**INPUT MATERIAL**
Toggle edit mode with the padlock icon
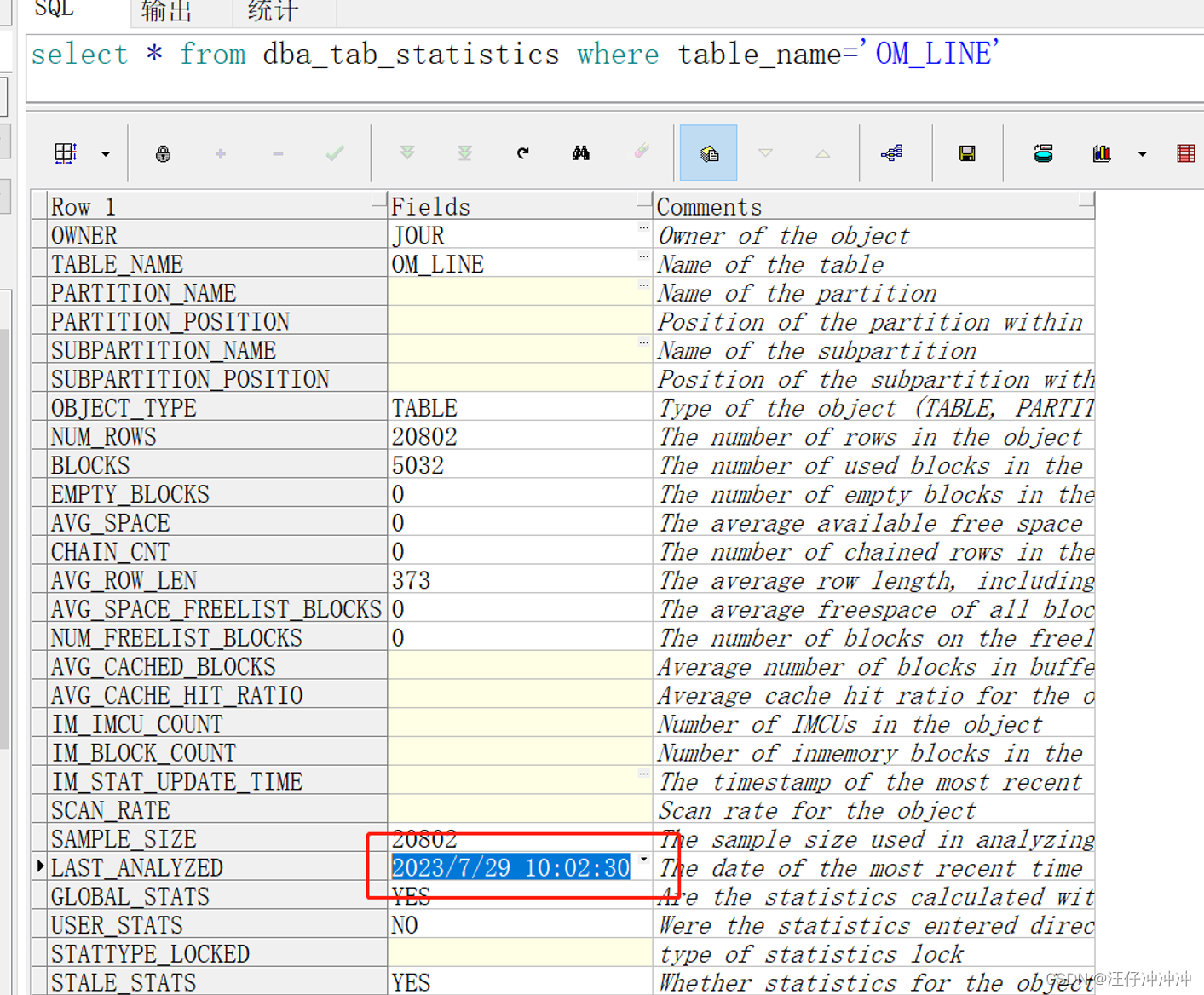The height and width of the screenshot is (995, 1204). click(x=162, y=153)
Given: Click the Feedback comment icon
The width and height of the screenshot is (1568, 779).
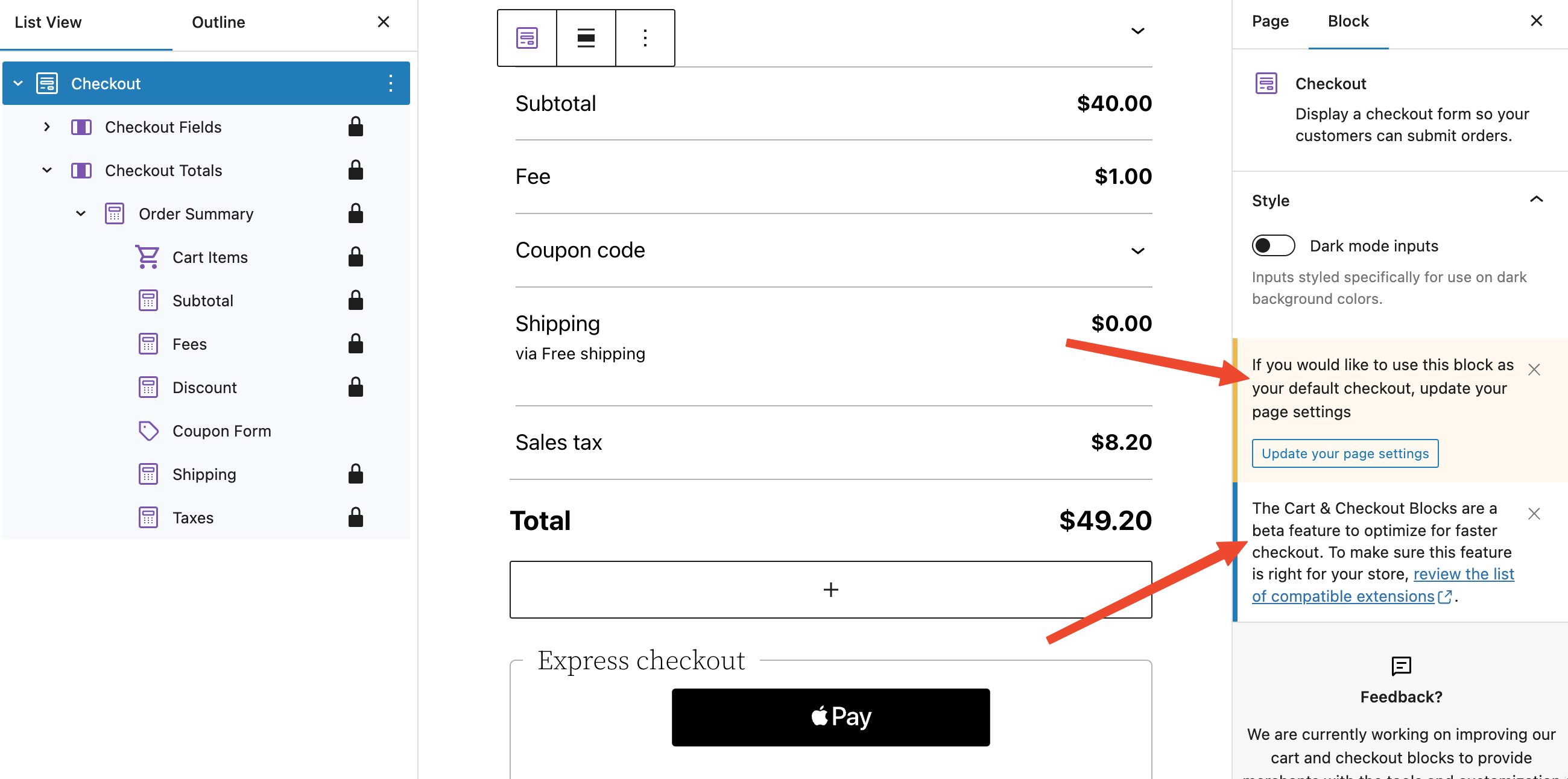Looking at the screenshot, I should [1400, 666].

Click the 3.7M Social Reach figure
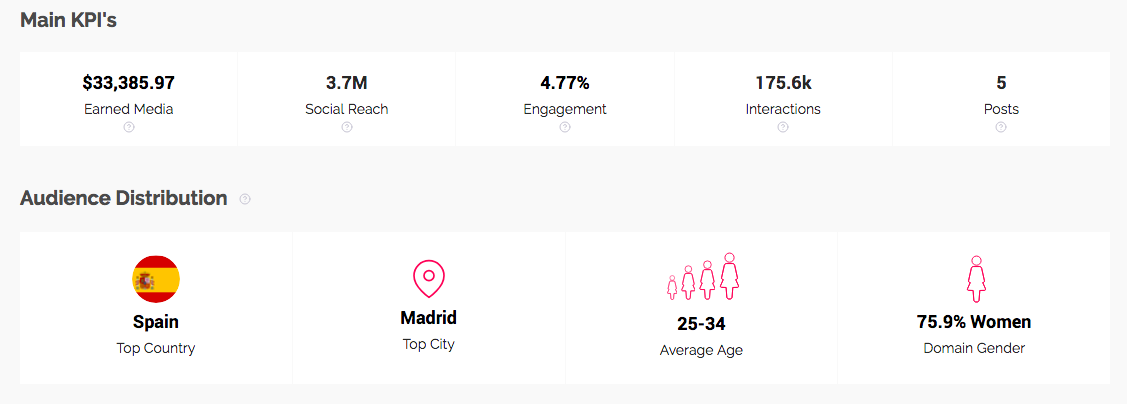click(x=346, y=83)
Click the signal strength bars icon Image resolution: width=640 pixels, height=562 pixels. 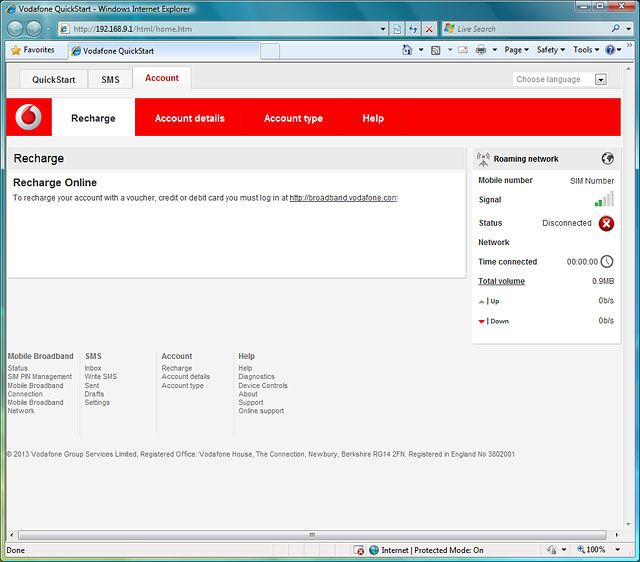[604, 200]
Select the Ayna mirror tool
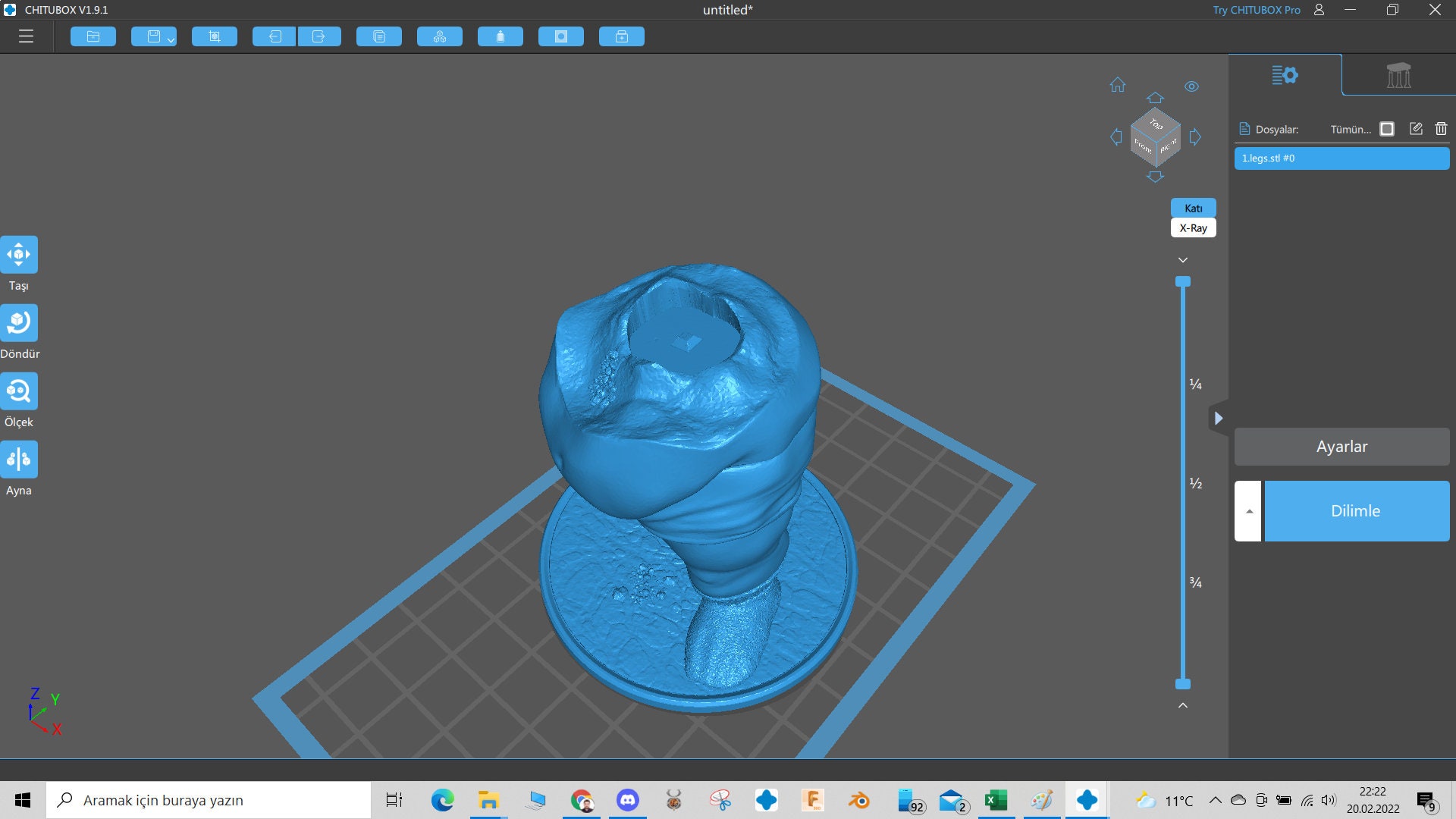The width and height of the screenshot is (1456, 819). point(20,459)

**TASK REQUIREMENTS**
Repeat every line of the entries from the one containing "Given: Click the Feedback comment icon" down to the one containing "click(x=346, y=83)", keeping both of those lines. Leave the pictures out of your answer.

**THE OUTPUT**
Given: Click the Feedback comment icon
The width and height of the screenshot is (1568, 779).
Looking at the screenshot, I should [1400, 666].

Click the 3.7M Social Reach figure
click(x=346, y=83)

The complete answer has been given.